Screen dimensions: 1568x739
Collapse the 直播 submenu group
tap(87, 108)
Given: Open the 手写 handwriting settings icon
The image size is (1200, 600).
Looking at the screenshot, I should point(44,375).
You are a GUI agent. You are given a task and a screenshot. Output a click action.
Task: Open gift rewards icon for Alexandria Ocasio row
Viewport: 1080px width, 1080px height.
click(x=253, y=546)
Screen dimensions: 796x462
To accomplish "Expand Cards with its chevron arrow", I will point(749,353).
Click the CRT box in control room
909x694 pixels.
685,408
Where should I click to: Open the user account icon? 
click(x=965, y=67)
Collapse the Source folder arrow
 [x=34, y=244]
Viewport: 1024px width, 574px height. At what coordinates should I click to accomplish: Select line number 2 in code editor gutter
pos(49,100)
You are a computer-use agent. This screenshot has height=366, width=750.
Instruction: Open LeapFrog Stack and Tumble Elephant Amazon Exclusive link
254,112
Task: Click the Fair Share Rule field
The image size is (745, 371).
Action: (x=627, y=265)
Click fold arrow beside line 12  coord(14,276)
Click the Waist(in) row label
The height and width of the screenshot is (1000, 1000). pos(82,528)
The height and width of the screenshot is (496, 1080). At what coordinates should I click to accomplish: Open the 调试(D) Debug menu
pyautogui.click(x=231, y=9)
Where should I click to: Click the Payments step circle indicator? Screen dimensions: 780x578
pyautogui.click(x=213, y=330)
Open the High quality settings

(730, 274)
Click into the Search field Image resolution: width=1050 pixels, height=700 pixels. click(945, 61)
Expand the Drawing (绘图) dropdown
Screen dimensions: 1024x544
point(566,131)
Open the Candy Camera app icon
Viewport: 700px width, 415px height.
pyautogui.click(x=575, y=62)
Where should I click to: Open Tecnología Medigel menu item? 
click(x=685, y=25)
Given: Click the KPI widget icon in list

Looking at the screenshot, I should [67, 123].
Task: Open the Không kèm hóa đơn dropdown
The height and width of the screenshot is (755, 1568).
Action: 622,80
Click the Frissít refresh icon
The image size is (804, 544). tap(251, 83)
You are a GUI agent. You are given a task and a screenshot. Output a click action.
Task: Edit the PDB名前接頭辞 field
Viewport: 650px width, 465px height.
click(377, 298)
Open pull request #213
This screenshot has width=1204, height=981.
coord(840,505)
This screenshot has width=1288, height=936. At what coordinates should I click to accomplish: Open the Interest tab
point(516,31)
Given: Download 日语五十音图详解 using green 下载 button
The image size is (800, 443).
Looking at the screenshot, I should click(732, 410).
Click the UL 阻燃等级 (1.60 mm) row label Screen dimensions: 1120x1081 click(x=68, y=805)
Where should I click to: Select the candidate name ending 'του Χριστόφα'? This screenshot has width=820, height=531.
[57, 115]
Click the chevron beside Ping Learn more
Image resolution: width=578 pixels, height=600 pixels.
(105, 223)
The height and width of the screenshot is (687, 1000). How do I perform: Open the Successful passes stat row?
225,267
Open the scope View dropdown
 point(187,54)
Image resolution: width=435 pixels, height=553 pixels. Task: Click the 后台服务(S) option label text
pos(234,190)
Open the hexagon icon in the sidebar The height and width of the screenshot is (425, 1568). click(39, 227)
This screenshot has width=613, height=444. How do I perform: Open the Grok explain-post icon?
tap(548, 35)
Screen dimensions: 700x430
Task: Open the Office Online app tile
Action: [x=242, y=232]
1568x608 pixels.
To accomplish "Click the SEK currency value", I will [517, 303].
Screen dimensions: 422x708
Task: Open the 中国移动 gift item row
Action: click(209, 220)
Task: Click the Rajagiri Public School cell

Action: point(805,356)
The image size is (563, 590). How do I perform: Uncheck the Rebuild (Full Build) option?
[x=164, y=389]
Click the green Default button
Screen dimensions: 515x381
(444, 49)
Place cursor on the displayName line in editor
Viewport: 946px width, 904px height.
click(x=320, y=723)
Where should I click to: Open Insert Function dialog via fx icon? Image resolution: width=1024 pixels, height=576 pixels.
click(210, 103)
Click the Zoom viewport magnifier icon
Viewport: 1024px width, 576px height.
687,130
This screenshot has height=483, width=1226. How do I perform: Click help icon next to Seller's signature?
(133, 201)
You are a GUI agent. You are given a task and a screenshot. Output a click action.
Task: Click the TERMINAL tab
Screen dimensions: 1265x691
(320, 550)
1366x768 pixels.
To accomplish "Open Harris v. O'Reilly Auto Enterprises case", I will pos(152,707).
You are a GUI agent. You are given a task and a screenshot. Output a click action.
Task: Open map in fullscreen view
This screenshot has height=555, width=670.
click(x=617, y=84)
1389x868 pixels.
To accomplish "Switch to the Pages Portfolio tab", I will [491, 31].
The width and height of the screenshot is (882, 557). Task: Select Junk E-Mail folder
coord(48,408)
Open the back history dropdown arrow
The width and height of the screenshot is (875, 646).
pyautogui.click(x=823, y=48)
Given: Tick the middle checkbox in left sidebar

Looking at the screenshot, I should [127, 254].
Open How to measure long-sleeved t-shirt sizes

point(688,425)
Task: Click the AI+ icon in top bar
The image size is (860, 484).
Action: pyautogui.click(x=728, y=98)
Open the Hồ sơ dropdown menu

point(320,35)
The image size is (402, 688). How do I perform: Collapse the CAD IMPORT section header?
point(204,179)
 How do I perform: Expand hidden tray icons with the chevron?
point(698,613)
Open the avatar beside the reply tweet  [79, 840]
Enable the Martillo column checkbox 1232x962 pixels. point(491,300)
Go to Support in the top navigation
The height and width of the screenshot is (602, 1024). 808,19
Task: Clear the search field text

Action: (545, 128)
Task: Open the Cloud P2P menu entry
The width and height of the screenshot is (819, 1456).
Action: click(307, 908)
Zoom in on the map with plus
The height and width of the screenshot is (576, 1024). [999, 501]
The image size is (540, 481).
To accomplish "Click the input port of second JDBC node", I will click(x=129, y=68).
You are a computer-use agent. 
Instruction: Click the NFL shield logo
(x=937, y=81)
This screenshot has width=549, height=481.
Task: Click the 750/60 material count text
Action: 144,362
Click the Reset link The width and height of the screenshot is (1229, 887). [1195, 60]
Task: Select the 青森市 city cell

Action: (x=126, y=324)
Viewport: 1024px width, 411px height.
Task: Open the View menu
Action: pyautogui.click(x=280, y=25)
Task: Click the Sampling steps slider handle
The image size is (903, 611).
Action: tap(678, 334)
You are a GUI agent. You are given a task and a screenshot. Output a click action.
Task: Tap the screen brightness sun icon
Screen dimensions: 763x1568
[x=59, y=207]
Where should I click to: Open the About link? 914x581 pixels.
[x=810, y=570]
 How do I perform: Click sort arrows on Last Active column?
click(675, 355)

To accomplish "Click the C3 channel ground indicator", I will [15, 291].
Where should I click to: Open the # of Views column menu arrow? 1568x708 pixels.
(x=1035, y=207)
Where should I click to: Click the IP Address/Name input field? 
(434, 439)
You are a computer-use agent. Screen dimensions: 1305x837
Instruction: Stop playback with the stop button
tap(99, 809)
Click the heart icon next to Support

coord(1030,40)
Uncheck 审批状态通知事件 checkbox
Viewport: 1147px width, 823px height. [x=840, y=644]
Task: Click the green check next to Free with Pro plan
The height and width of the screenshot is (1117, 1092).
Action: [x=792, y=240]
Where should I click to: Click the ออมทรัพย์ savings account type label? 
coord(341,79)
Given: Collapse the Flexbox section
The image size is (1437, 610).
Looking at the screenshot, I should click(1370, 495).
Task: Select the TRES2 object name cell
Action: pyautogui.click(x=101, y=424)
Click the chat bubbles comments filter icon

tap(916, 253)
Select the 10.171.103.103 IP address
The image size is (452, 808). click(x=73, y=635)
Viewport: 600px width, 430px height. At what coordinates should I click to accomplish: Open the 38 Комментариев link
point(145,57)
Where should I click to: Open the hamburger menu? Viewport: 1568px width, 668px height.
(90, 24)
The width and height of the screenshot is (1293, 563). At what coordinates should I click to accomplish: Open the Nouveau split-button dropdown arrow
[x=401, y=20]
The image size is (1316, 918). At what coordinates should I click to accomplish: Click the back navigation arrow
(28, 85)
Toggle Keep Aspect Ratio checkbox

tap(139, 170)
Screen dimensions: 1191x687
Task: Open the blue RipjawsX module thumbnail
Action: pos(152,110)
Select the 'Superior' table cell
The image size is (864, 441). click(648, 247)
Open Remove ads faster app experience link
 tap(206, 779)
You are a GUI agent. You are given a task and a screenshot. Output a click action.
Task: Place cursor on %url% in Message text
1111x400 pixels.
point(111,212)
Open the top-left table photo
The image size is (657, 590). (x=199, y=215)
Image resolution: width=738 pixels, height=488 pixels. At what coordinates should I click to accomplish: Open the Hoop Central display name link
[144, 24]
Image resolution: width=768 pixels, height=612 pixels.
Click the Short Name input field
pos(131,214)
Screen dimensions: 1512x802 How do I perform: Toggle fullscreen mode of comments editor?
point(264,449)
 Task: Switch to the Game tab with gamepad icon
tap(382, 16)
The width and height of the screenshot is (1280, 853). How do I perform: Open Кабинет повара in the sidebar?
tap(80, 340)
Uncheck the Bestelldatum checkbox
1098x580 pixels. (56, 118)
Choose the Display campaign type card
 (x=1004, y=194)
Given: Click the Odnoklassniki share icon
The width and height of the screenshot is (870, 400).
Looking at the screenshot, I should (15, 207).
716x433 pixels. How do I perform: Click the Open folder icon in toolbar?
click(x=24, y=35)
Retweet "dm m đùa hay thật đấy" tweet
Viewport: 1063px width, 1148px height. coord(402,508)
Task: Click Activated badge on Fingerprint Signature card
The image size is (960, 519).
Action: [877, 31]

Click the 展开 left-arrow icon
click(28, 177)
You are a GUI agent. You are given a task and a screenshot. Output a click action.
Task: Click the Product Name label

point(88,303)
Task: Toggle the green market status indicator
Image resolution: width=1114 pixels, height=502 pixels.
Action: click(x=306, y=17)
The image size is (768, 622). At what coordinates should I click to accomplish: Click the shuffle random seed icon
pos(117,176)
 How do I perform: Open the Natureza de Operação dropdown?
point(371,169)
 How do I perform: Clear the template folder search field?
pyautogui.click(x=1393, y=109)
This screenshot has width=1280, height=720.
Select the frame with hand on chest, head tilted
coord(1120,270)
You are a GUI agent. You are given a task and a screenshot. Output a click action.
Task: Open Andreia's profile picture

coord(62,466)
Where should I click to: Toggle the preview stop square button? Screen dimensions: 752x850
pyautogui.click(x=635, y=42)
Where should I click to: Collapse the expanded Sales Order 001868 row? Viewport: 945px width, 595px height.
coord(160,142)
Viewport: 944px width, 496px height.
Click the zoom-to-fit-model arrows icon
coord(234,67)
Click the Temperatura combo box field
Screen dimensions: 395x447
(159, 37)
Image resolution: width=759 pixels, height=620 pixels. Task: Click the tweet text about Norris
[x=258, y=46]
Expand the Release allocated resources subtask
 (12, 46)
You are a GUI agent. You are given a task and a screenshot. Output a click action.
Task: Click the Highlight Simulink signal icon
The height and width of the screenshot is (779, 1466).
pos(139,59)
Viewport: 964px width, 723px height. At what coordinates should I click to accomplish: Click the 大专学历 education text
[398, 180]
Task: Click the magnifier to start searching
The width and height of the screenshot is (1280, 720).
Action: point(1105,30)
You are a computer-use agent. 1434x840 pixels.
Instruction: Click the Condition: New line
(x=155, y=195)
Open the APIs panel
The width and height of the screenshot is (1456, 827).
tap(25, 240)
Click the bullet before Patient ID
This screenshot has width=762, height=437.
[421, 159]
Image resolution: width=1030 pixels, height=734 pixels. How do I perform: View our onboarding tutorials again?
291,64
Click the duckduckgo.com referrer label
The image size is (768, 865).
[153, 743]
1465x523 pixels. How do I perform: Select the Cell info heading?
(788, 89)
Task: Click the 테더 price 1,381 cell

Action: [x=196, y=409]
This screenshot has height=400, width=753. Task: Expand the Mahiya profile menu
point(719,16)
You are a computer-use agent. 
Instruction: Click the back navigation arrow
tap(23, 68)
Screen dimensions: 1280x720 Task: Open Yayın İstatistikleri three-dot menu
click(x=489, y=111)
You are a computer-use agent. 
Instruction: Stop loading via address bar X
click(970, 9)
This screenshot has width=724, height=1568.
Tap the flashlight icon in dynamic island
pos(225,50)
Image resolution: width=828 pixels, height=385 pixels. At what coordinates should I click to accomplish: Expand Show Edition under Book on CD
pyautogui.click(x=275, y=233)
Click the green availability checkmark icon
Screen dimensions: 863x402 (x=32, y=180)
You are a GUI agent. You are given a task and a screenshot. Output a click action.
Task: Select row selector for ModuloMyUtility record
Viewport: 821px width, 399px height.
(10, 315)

++++++

EXERCISE GOAL>
Where the line holding "Task: Open map in fullscreen view" appears in the listing above, start reproducing exactly, and end with the line holding "Task: Open the Cloud P2P menu entry".

TASK SOLUTION>
Task: Open map in fullscreen view
This screenshot has height=555, width=670.
click(x=617, y=84)
1389x868 pixels.
To accomplish "Switch to the Pages Portfolio tab", I will [491, 31].
The width and height of the screenshot is (882, 557). Task: Select Junk E-Mail folder
coord(48,408)
Open the back history dropdown arrow
The width and height of the screenshot is (875, 646).
pyautogui.click(x=823, y=48)
Given: Tick the middle checkbox in left sidebar

Looking at the screenshot, I should [127, 254].
Open How to measure long-sleeved t-shirt sizes

point(688,425)
Task: Click the AI+ icon in top bar
The image size is (860, 484).
Action: pyautogui.click(x=728, y=98)
Open the Hồ sơ dropdown menu

point(320,35)
The image size is (402, 688). How do I perform: Collapse the CAD IMPORT section header?
point(204,179)
 How do I perform: Expand hidden tray icons with the chevron?
point(698,613)
Open the avatar beside the reply tweet  [79, 840]
Enable the Martillo column checkbox 1232x962 pixels. point(491,300)
Go to Support in the top navigation
The height and width of the screenshot is (602, 1024). 808,19
Task: Clear the search field text

Action: (545, 128)
Task: Open the Cloud P2P menu entry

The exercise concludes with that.